On Christmas morning, while opening the surprise of a framed professional portrait of all of my children, their spouses, and my little grandson, I was "... filled with sudden and overpowering surprise and wonder..." Why? Each person pictured in the framed photo was in the room as I opened my gift. I see them all at least once a week. I know what they look like. I can't explain it, but my soul saw their faces, felt the love, and I was instantly overwhelmed from a place too deep for words. My tears understood what I could not explain, and I will cherish that moment.

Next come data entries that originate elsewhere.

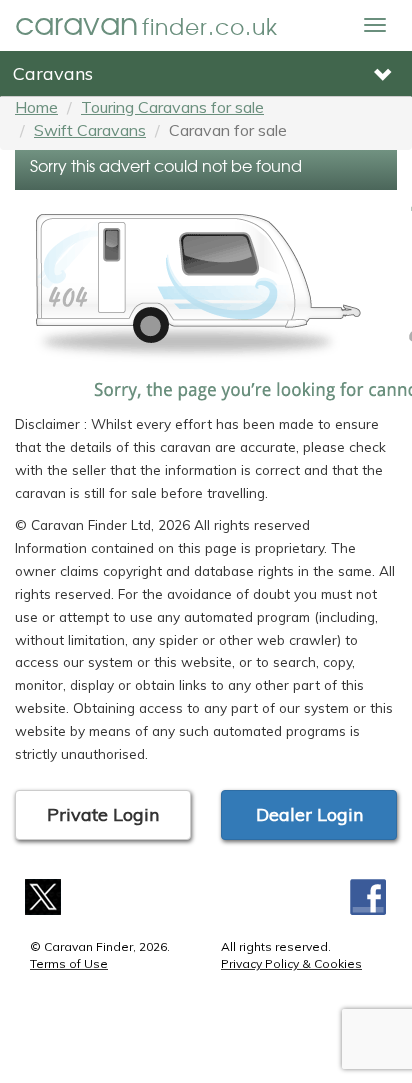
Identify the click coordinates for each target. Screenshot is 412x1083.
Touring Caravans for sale (172, 107)
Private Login (103, 814)
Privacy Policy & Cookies (291, 963)
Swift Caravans (90, 130)
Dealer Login (309, 814)
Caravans (53, 73)
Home (36, 107)
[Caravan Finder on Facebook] (368, 895)
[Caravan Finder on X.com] (43, 895)
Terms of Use (69, 963)
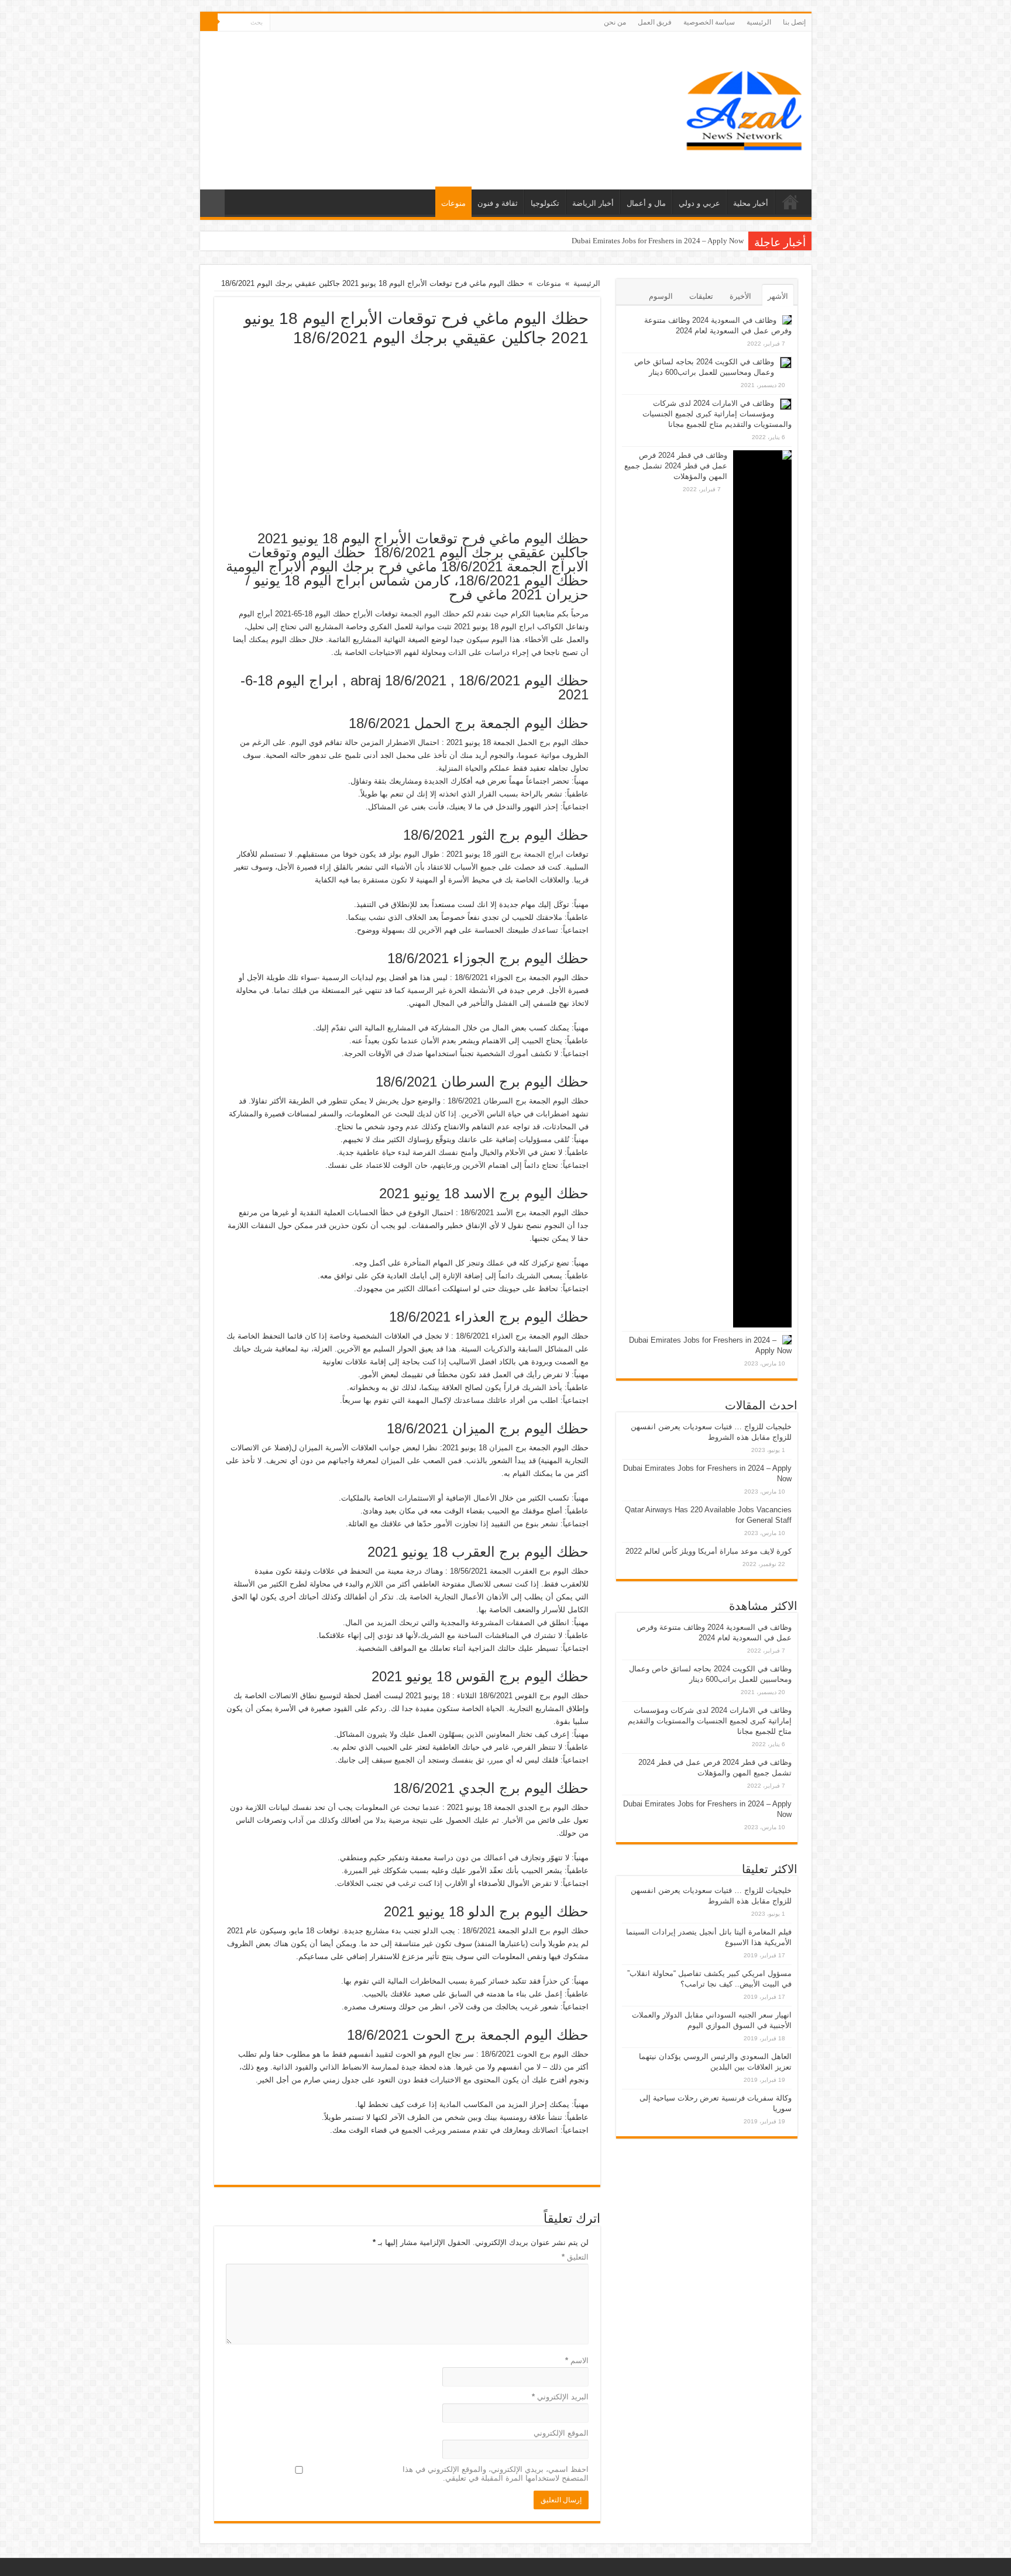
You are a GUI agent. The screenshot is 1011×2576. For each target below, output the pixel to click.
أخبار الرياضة (593, 203)
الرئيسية (759, 22)
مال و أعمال (646, 203)
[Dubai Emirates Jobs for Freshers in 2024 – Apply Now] (787, 1339)
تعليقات (701, 296)
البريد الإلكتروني (560, 2396)
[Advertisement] (407, 435)
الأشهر (778, 296)
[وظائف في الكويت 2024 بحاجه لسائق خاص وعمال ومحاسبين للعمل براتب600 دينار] (786, 362)
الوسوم (661, 296)
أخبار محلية (750, 203)
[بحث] (209, 22)
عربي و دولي (699, 203)
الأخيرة (740, 296)
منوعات (453, 203)
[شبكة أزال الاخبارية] (744, 108)
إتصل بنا (794, 22)
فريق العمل (655, 22)
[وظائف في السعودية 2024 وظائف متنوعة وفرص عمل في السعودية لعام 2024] (787, 320)
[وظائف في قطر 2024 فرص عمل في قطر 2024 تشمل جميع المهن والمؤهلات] (762, 888)
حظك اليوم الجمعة (430, 613)
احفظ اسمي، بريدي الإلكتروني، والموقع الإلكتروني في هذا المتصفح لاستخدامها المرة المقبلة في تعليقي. (496, 2473)
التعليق (575, 2257)
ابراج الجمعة (543, 854)
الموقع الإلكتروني (561, 2433)
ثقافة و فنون (497, 203)
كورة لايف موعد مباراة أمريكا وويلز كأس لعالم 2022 (708, 1551)
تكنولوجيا (545, 203)
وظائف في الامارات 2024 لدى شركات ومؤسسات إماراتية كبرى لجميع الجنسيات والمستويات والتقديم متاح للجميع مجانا (717, 414)
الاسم (577, 2360)
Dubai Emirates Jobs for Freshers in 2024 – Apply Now (658, 240)
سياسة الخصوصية (709, 22)
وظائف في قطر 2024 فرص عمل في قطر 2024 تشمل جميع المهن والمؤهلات (675, 466)
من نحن (615, 22)
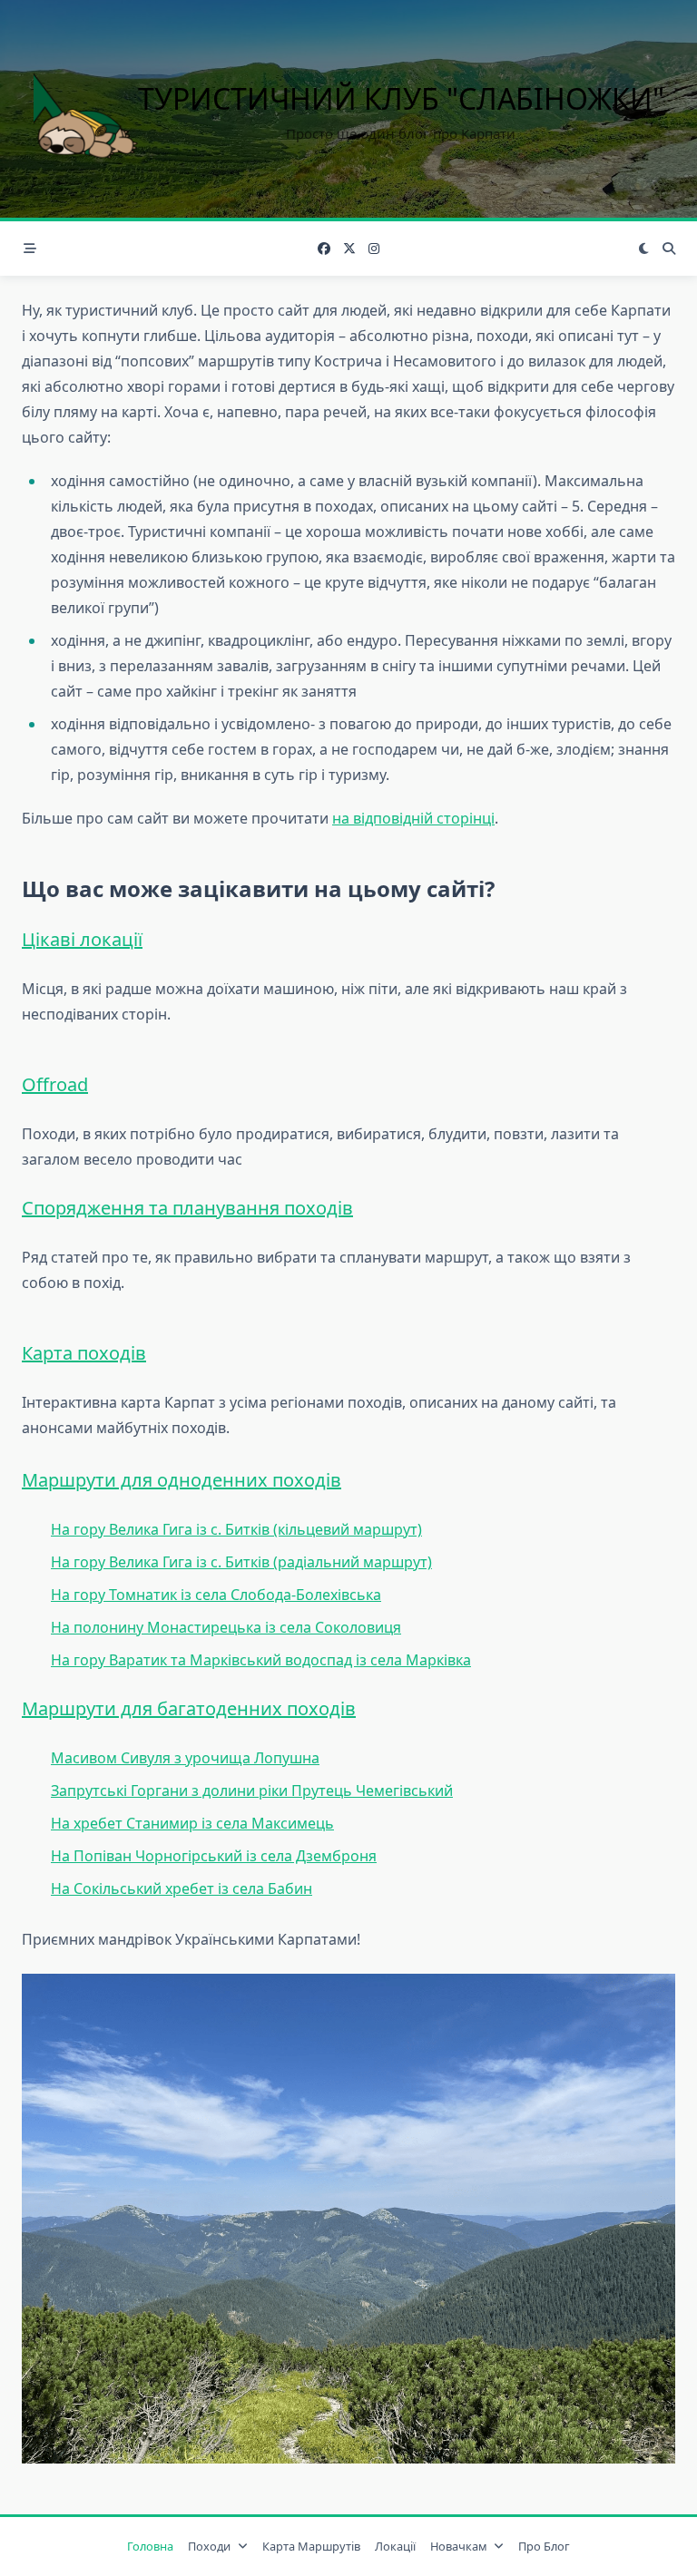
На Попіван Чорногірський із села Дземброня (214, 1856)
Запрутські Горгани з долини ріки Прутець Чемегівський (252, 1790)
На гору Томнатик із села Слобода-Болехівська (216, 1595)
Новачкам (458, 2546)
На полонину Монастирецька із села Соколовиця (226, 1627)
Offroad (55, 1084)
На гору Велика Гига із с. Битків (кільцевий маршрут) (236, 1529)
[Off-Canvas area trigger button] (30, 248)
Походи (209, 2546)
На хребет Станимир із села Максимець (192, 1823)
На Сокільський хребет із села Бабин (181, 1888)
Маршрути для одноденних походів (181, 1480)
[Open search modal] (669, 248)
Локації (395, 2546)
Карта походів (84, 1353)
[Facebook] (324, 249)
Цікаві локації (82, 939)
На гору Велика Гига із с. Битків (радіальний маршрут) (241, 1562)
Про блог (544, 2546)
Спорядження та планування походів (187, 1207)
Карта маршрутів (311, 2546)
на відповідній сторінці (413, 818)
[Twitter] (349, 249)
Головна (150, 2546)
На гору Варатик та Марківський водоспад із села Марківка (261, 1660)
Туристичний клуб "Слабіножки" (401, 98)
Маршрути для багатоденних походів (189, 1708)
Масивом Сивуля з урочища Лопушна (185, 1758)
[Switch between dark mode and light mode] (644, 248)
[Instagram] (373, 249)
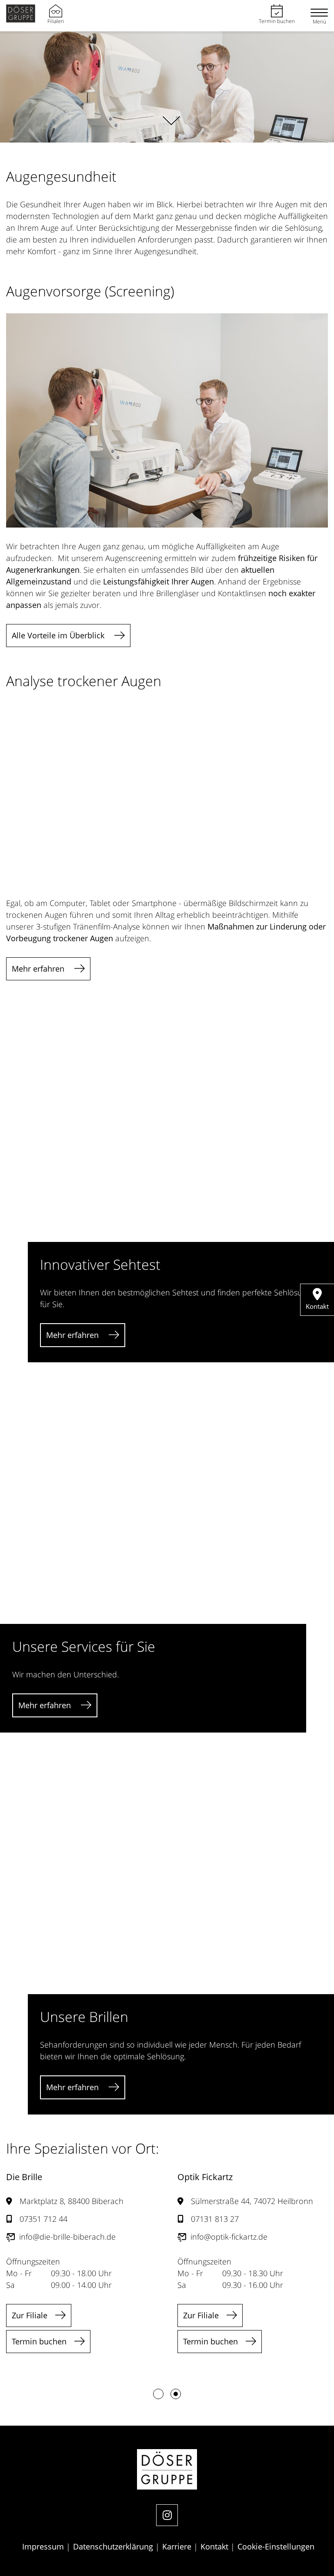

Why do mountains, oceans, and the hues of the sky forever capture my attention? Why do I never grow weary of the discoveries of children, and the revelations of adults? Why would I trade a year of shallow conversations for one moment of time where communication leads to inspiration? Why do I love the mysteries of human and spiritual relationships, and the complexity of how the two are also one? Why do I love to mine for words of gold in an attempt to express the experiences of life, which reach far beyond the limits of the spoken word? I love to be astonished.
American culture tends to enjoy a good dose of "shock value". We see it used to promote a product, make a statement, prove a point, or to provoke a variety of predictable reactions. There is an expected outcome from the source of the shock to the recipient. Who couldn't shock someone at any given moment just by making a choice to do so?
I don't want to be shocked, I want to be astonished. Overwhelm me with wonder and surprise. Override the limits of logic and the predictability of being human. This is what I desire... to live out the rest of my life with my heart and soul wide open to life's wonders!
2 comments:
I am often 'astonished' at what nature gifts us with... from a delicate butterfly poised on a flower petal to the energy of a thunderstorm. I enjoyed my visit to your blog! : )
VB
"Why would I trade a year of shallow conversations for one moment of time where communication leads to inspiration?"
Deep, very deep! And, I completely agree. This also a reason why you and I got along so well when we were students together. We want substance!